Commercialized Flights Taking Off This Year
Joby Aviation is developing an electric vertical take-off and landing (eVTOL) air taxi. The industry has faced significant challenges, with prominent competitors Lilium Air Mobility (LILM) and Volocopter recently filing for insolvency. Despite the withdrawal of some competitors potentially benefiting Joby’s market share, the company still faces hurdles, such as regulatory compliance and infrastructure development.
The company has started constructing its first “vertiport” in Dubai, aiming to launch initial flights in the first half of 2025 and achieve full commercialization by the latter half of the year.
Commercial flights in the U.S. may lag behind those in Dubai due to more stringent regulations. Joby plans to extend its air taxi service to major cities like New York and Los Angeles. However, these operations need FAA Type Certification to ensure the safety and airworthiness of the flying vehicles. Though the company has made strides toward FAA certification, it still requires final certification for its eVTOL aircraft. Yet, the Federal Aviation Administration’s (FAA) recently released regulation that facilitates the broader usage of air taxis is seen as a significant step toward advanced air mobility domestically.
Stockpiling a Significant Cash Reserve
The company recently announced results for Q3, reporting a net loss of $144 million, mainly due to aircraft certification and manufacturing costs. This marked a $20.6 million increase in net loss compared to Q2 2024. Adjusted EBITDA loss was $120 million, mainly from operational expenses excluding depreciation and stock-based compensation.
As of the end of the quarter, the company reported a strong financial position with $710 million in cash and investments, plus around $222 million from a secondary offering in October and a projected $500 million investment from Toyota, totaling about $1.4 billion.

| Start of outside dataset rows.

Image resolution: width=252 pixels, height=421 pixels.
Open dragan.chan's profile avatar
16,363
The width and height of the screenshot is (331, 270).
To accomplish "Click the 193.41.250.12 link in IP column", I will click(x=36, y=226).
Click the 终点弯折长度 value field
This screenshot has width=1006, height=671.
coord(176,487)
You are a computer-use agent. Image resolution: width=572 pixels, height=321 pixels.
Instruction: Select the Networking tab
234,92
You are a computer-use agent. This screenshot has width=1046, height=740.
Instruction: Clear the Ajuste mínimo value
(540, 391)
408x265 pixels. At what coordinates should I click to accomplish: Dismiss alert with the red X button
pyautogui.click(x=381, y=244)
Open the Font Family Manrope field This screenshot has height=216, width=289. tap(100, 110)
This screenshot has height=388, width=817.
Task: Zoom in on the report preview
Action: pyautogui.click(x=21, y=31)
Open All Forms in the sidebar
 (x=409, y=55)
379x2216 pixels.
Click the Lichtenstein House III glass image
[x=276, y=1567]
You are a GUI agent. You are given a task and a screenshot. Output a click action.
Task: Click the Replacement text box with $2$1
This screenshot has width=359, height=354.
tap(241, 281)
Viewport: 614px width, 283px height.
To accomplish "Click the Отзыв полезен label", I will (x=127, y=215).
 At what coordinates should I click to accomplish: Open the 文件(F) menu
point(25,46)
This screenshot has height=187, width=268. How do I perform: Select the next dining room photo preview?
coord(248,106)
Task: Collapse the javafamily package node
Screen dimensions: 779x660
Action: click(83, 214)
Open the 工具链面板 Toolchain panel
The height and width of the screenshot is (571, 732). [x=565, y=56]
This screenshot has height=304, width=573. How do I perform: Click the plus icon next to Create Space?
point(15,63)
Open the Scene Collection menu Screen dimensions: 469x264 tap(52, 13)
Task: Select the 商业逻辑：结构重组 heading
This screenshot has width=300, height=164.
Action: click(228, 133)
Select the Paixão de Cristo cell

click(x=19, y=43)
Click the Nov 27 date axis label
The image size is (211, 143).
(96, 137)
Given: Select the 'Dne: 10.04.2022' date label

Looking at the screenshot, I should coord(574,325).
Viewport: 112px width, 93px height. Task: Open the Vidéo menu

Analysts Remain Constructive
The stock has been volatile (beta of 2.64), climbing over 45% in the past year. It trades near the higher end of its 52-week price range of $4.50 – $10.72 and bullishly trades above the 50-day (7.77) and 200-day (6.31) moving averages.
Analysts following the company have been mainly constructive on JOBY stock. For instance, Needham & Company’s Chris Pierce recently reiterated a Buy rating while raising the price target on the shares from $8.00 to $10.00, noting the upcoming international launch in the United Arab Emirates and anticipated domestic regulatory approval from the Federal Aviation Administration (FAA).
Joby Aviation is rated a Moderate Buy overall, based on the recent recommendations of six analysts. The average price target for JOBY stock is $8.75, representing a potential upside of 7.10% from current levels.
Joby in Review
Joby Aviation is well-positioned to propel us toward a future of electric vertical takeoff and landing (eVTOL) aircraft. Its development of an all-electric aircraft could help unlock a market worth an estimated $1 trillion by 2040. The company is charging ahead with constructing its first transport hub in Dubai and diligently pursuing FAA certification. The stock can be volatile, and the scaling of operations will take time, so potential investors should have a high-risk tolerance with a long-term view.